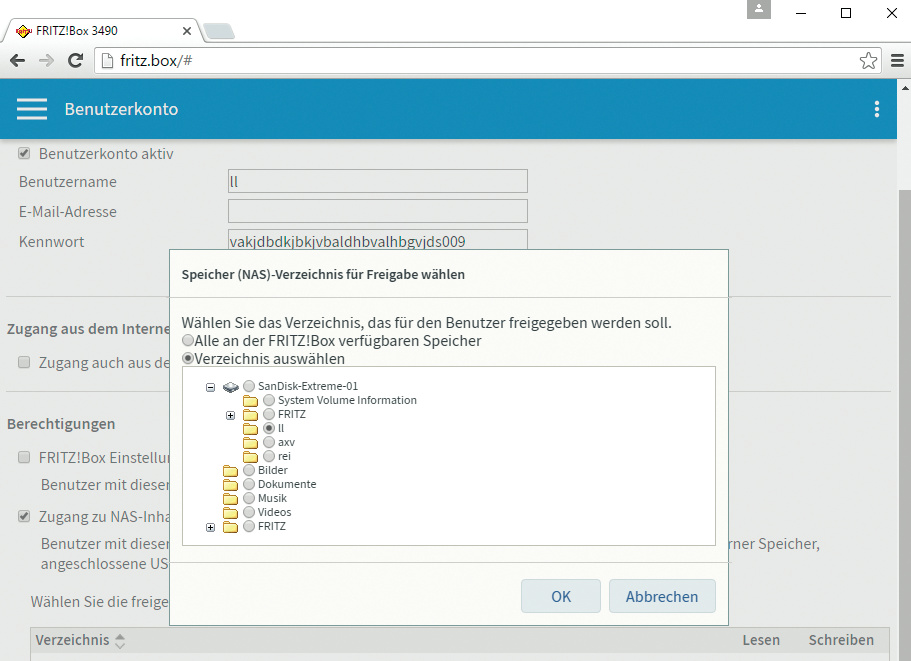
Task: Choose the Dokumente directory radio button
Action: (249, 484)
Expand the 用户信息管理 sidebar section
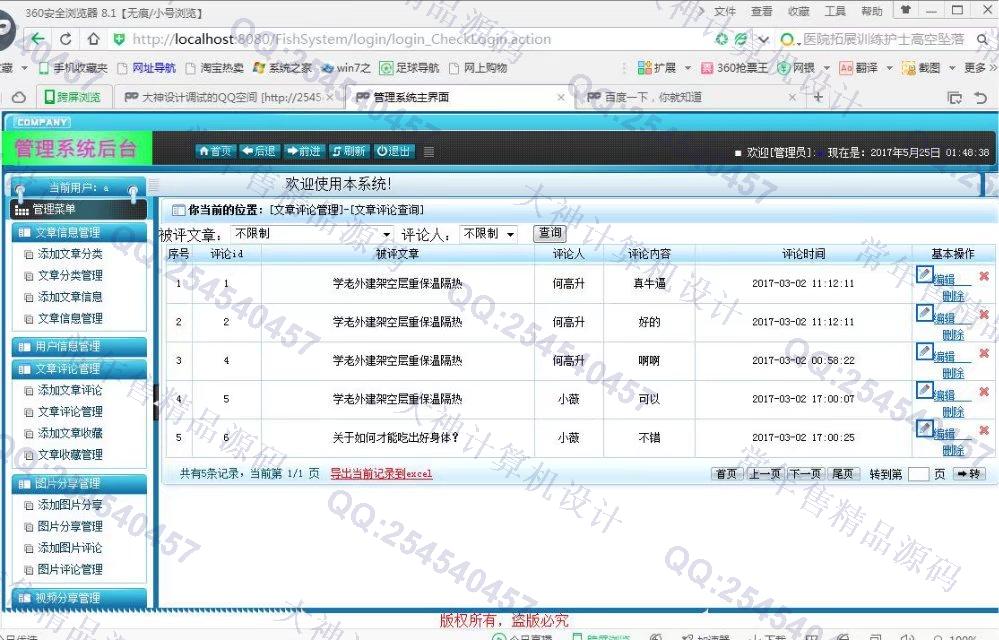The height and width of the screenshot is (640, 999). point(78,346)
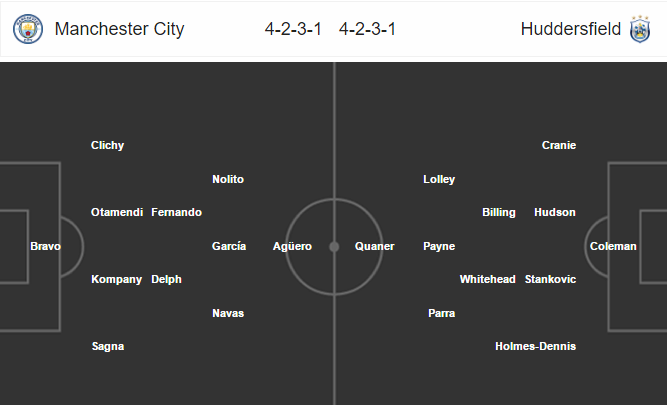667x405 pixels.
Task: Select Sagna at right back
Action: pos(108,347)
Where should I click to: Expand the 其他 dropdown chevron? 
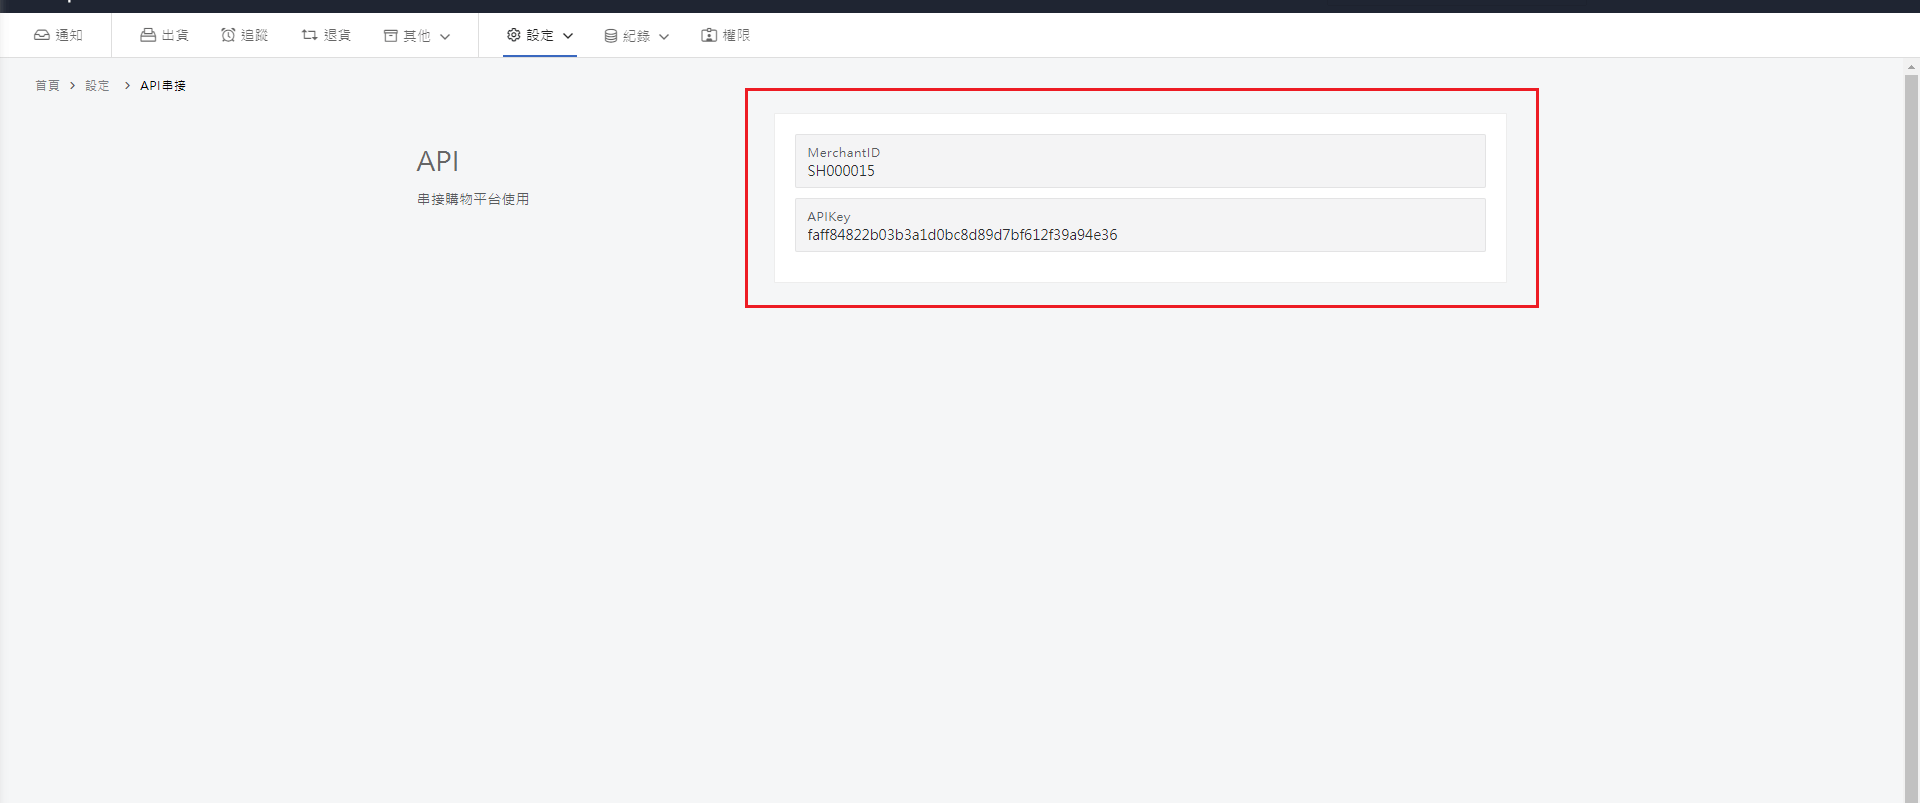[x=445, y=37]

### What is expected
How many lines in the rows above contain the string "Expand", with case counting? Reply with the number alone.

### Response
2